SHANGHAI (Reuters) - China has urged carmaker Chrysler Group LLC, majority-owned by Italy’s Fiat SpA FIA.MI, to correct possible defects in its Jeep Wrangler, after vehicles imported into the country were found to have an elevated fire risk, China’s quality watchdog said on Monday.
China had banned Jeep Wrangler imports in early 2011 due to serious fire risks associated with defective gearboxes, but lifted the restrictions after Chrysler replaced vehicle parts to address the issue, the General Administration of Quality Supervision, Inspection and Quarantine said in a statement on its website.

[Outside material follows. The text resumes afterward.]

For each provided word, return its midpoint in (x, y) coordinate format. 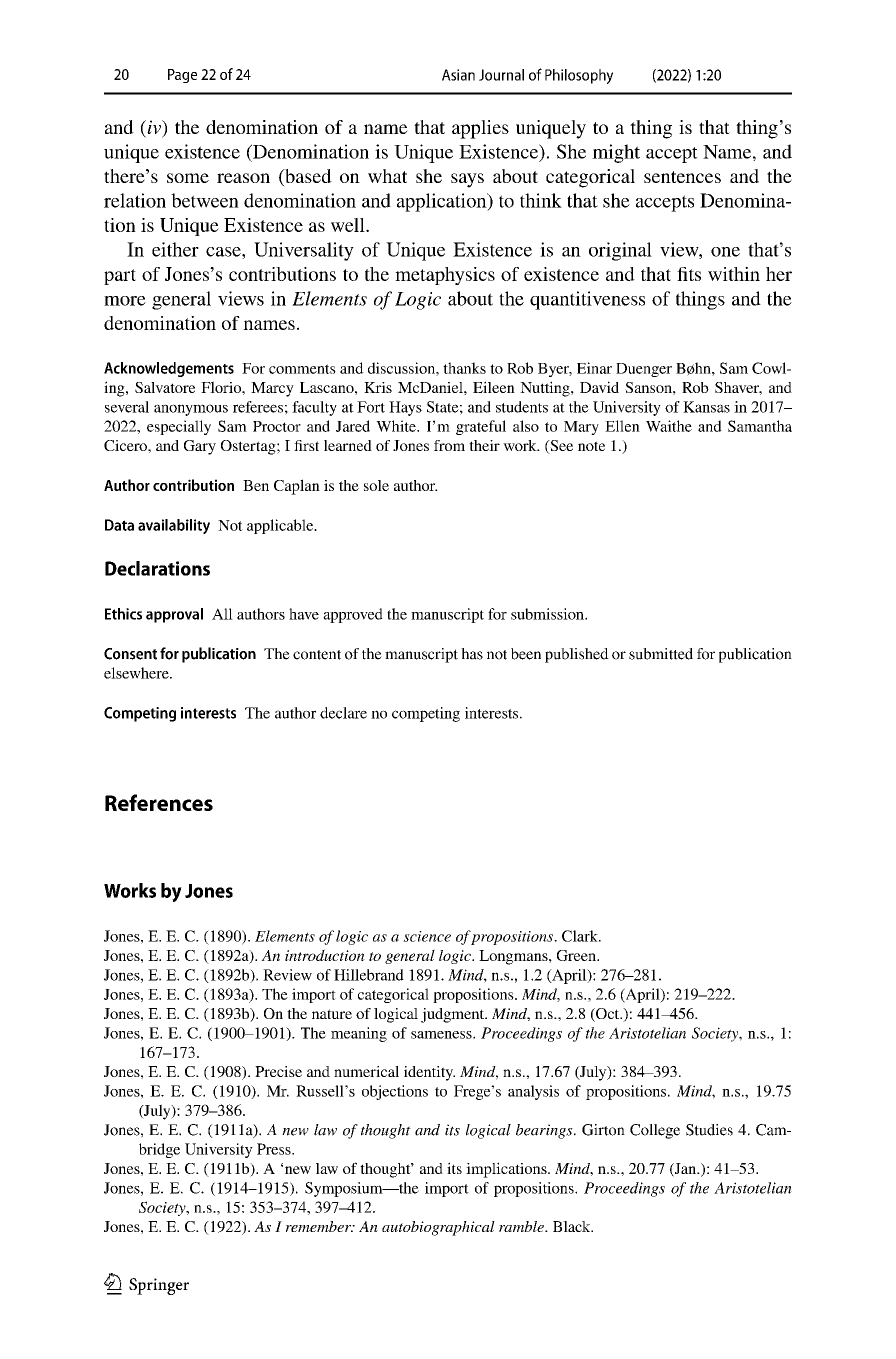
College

Recent inspections by the agency, however, found the car still had relatively high fire risks, the statement said.
Chrysler should “take immediate precautionary measures so as to be responsible to consumers”, the watchdog said. It also advised Wrangler owners to thoroughly check their vehicles and avoid driving in extreme conditions.
Chrysler is actively cooperating with the quality watchdog and is also in active discussion on technical issues, a China-based company representative said in response to the agency’s statement.
Beijing is taking a harsher stance towards products, both local and imported, that are deemed substandard amid a spate of scandals involving everything from tainted milk powder to fake donkey meat.
Global automakers including Volkswagen AG (VOWG_p.DE), General Motors Co (GM.N) and Ford Motor Co (F.N) recalled a combined 5.3 million vehicles in China in 2013, a 66 percent increase from a year earlier, according to the official Xinhua News Agency.